Tidyverse Create - Extended

Introduction:

For my tidyverse create assignment, I chose a data set containing roster information for all NCAA Women’s Basketball teams. I intend to use readr to read in my data, dplyr to manipulate my data and ggplot2 to display my analysis.

Loading/Installing Packages

library(ggplot2)
library(dplyr)

## 
## Attaching package: 'dplyr'

## The following objects are masked from 'package:stats':
## 
##     filter, lag

## The following objects are masked from 'package:base':
## 
##     intersect, setdiff, setequal, union

library(readr)

readr

read_csv()

I used the read_csv() function to read in my csv of NCAA Women’s Basketball roster info. Within read_csv() I used the col_types argument to change data types of certain columns. Initially the columns that I changed inside read_csv() were chr type, but to do meaningful analysis I needed to make them numerical, hence setting them to col_double() (which sets the data type of the column to a double). This same logic can be applied to height_

ncaa_wbb_rosters <- read_csv('https://raw.githubusercontent.com/Sports-Roster-Data/womens-college-basketball/main/wbb_rosters_2022_23.csv', col_types = list(total_inches = col_double(), height_ft = col_double(), height_in = col_double()))
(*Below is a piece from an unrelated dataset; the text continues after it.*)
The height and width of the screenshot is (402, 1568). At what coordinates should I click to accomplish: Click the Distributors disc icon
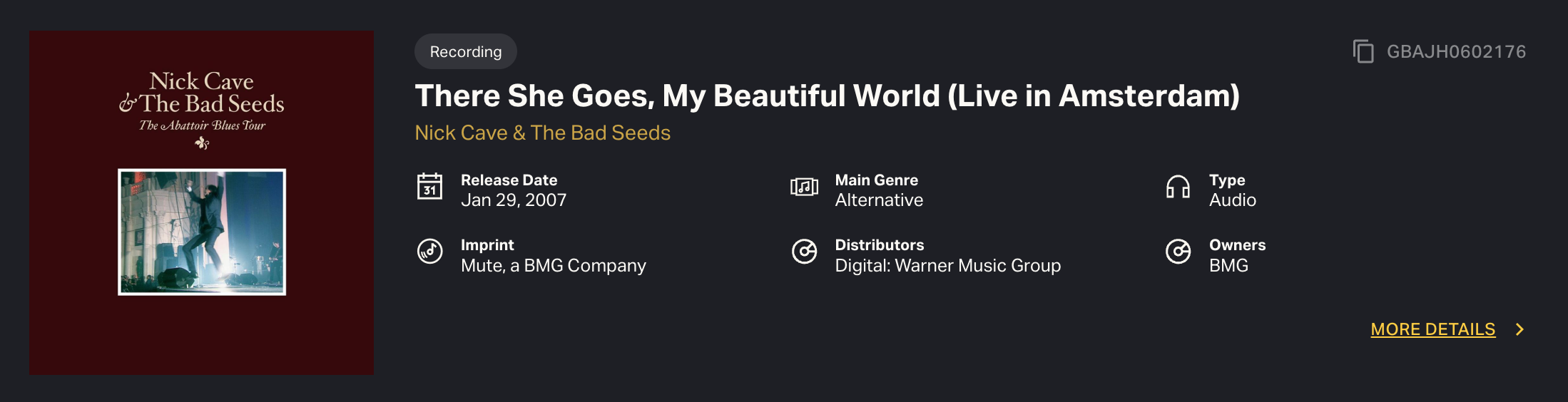(804, 252)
ncaa_avg_height <- round(mean(ncaa_wbb_rosters$total_inches, na.rm = TRUE),2)

dyplr

distinct()

I am unsure what values the redshirt column could possibly take on, so I use a pipe and the distinct() function to highlight the possible values ‘redshirt’ may take on. I find that redshirt can either be 1, for “yes, a student athlete was redshirted,” or 0, for “no, a student athlete was not redshirted.”
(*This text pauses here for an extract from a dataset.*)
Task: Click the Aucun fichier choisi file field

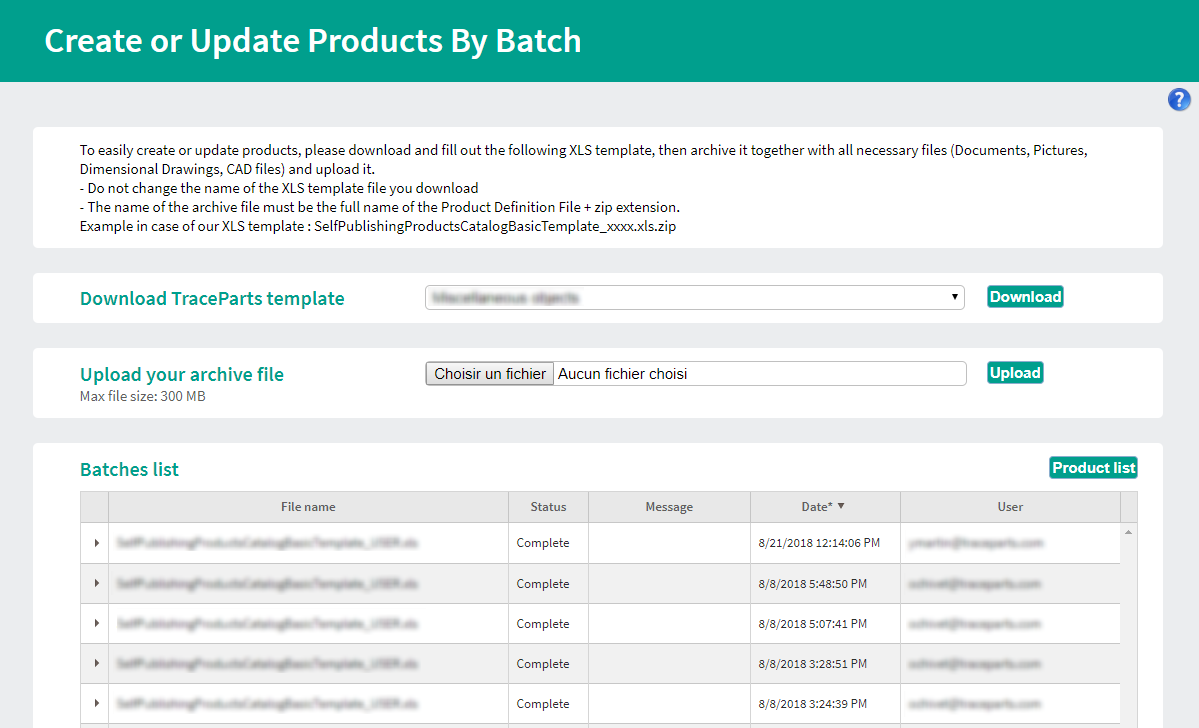Action: (x=760, y=374)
knitr::kable(ncaa_wbb_rosters %>%
  distinct(redshirt))

redshirt
0
1

select(), group_by(), summarize(), and arrange()

Now, I wanted to get a glimpse of the teams with the tallest average height. To do this I used pipes. I selected the team variable and the total_inches variable. Then I grouped by height using the group_by function. I then used the summarize function to provide the counts of players for players per team the corresponding average height per team.
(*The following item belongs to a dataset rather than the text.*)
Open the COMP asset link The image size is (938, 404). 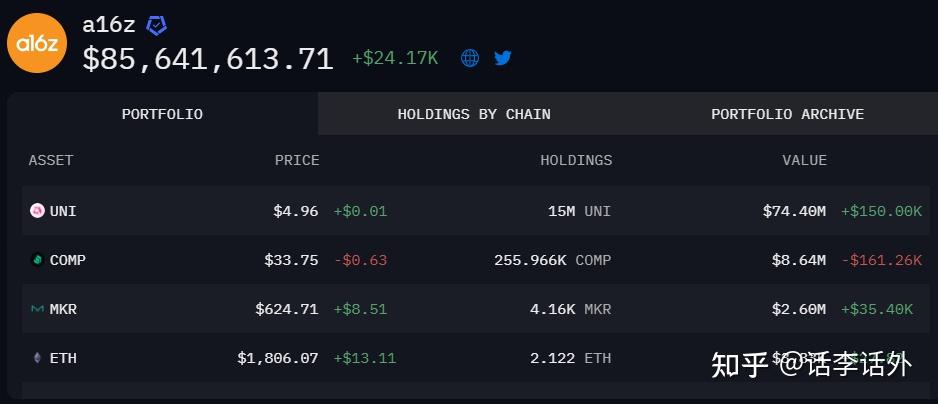coord(68,260)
avg_heights <- ncaa_wbb_rosters %>%
  select('team','total_inches') %>%
  group_by(team) %>%
  summarize(number_of_players = n(), Avg_height = round(mean(total_inches),2)) %>%
  arrange(desc(Avg_height))

knitr::kable(head(avg_heights))

team	number_of_players	Avg_height
Indiana	13	73.38
UConn	12	73.25
Michigan	15	73.07
South Carolina	13	72.85
Rutgers	8	72.75
Stanford	15	72.73

ggplot2

Plotting Average Heights per team

The primary package I used here was ggplot2, although I do start this code chunk off with some dplyr. I used top_n() so that I could get the stop six results for the teams with the highest average heights. Then I piped those top 6 results into a bar chart. I made sure to change the order of the x-axis as the default is to sort the items alphabetically, but I want the value to be sorted based height in a descending order. I then limited the x-axis to better range to show the difference between the top average heights (using coord_cartesian()), and finished off my visualization by displaying the numerical values on top of each bar using geom_text() and displaying a line to show the average height of an NCAA women’s basketball team for perspective.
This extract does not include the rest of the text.